- 平塚花澄
- 書店瑞鶴の店員。年齢より若く見られるらしい。
某日、吹利商店街。
ゆるゆるとベーカリー楠に向かう花澄。
と。
- ??
- 「あれ?花澄?」
- 花澄
- 「?」
急に声をかけられて、慌てて振り向く。
視線の先には、小柄な、黒ずくめの女性。
- 花澄
- 「……え? ……ええともしかして、圭子?」
- 圭子
- 「やっぱり花澄だあ(嬉々)」
相手の顔を、しみじみと見直す。
良く見れば、面影が残っているのだが。
- 花澄
- 「……何か、圭子、顔変わった?」
- 圭子
- 「化粧の所為、じゃない?」
大学に入って、相手が化粧を覚える頃から会うことが無くなった。
- 圭子
- 「にしても、花澄はかわんないねー」
- 花澄
- 「そう?」
- 圭子
- 「ほら、高校の頃はさ、あんたよく『どこにお勤めですか』だの『ここは学生の受け付けなんですが』だのって言われてたじゃない」
- 花澄
- 「………(ちょっと憮然)」
- 圭子
- 「歳より老けて見られる子だな、と思ってたけど、今じゃ歳より若く見られない?」
- 花澄
- 「うん。
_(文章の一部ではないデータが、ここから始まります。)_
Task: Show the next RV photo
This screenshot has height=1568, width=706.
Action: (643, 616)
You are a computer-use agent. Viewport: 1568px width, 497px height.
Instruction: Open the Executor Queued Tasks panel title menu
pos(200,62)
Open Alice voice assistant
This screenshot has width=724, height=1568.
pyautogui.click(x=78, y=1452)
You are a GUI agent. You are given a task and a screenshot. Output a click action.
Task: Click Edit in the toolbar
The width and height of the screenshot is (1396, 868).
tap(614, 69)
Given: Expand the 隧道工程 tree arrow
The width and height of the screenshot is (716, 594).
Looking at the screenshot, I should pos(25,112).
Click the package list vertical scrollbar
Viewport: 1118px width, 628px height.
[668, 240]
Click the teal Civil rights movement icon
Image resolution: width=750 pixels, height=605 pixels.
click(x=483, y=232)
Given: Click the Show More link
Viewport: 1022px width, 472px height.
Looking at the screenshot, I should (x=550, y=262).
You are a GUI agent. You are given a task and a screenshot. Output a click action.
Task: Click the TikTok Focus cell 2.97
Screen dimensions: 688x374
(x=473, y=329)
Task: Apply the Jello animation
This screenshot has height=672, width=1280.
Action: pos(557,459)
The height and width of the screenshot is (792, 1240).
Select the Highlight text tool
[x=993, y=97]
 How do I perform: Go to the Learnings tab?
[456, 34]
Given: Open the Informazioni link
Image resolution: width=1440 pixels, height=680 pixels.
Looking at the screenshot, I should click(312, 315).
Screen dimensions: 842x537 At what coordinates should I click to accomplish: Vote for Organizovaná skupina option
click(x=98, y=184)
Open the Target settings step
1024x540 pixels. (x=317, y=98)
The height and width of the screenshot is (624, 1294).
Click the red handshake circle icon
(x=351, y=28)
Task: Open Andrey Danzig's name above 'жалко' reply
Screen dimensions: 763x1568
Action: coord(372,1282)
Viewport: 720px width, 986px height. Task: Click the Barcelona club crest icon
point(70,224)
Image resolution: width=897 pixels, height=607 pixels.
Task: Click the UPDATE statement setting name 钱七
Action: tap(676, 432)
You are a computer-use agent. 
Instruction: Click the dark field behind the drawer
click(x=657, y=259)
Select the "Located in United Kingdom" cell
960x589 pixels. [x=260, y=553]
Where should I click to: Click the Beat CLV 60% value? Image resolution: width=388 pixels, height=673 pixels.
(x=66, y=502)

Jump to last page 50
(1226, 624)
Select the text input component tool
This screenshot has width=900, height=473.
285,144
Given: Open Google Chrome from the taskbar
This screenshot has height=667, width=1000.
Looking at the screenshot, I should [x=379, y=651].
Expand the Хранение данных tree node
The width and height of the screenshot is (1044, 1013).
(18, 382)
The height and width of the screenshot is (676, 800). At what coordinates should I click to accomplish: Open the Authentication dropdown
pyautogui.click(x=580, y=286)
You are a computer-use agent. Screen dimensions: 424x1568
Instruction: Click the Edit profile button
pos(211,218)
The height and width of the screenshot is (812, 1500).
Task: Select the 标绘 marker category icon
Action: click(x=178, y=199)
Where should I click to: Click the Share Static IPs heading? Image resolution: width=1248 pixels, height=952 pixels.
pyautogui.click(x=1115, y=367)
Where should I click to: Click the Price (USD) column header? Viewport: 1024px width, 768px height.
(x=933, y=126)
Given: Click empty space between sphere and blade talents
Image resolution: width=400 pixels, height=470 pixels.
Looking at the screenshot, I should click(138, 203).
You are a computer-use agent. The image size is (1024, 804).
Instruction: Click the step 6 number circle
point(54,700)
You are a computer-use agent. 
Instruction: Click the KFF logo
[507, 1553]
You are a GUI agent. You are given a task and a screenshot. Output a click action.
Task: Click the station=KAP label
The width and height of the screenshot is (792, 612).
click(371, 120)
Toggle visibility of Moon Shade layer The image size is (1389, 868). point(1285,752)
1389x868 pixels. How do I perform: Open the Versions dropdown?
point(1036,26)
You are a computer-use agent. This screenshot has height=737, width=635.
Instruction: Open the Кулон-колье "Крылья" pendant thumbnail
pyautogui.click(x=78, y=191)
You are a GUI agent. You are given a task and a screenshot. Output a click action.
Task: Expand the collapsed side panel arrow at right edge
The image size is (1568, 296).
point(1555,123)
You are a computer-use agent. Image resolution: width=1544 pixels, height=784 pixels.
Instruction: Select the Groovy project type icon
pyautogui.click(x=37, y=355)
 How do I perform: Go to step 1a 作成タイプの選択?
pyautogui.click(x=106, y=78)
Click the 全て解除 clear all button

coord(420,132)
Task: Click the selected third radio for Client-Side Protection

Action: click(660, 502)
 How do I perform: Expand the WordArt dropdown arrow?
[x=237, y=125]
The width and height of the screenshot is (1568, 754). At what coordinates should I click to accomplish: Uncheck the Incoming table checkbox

時々大学生にまで見られる」
- 圭子
- 「そうだろうね。顔変わってないし、相変わらず化粧もしないし……そうか、あんた顔の年齢、追い越したのね」
- 花澄
- 「はあ?」
- 圭子
- 「あとは若く見られるばっかだからいいじゃないの(けらけら)」
そーゆーもんだろうか、と、考え込んでしまう花澄である。
- 圭子
- 「あ、じゃ、あたし用事あるからこれで」
- 花澄
- 「……じゃ、またね」
ぶん、と手を振って去ってゆく歩き方に、確かに高校時代の友人が居る。
花澄は思わず苦笑した。
1997年、秋の話。
年々、顔のどんどこ変わる人も、全然変わらない人もいるものです。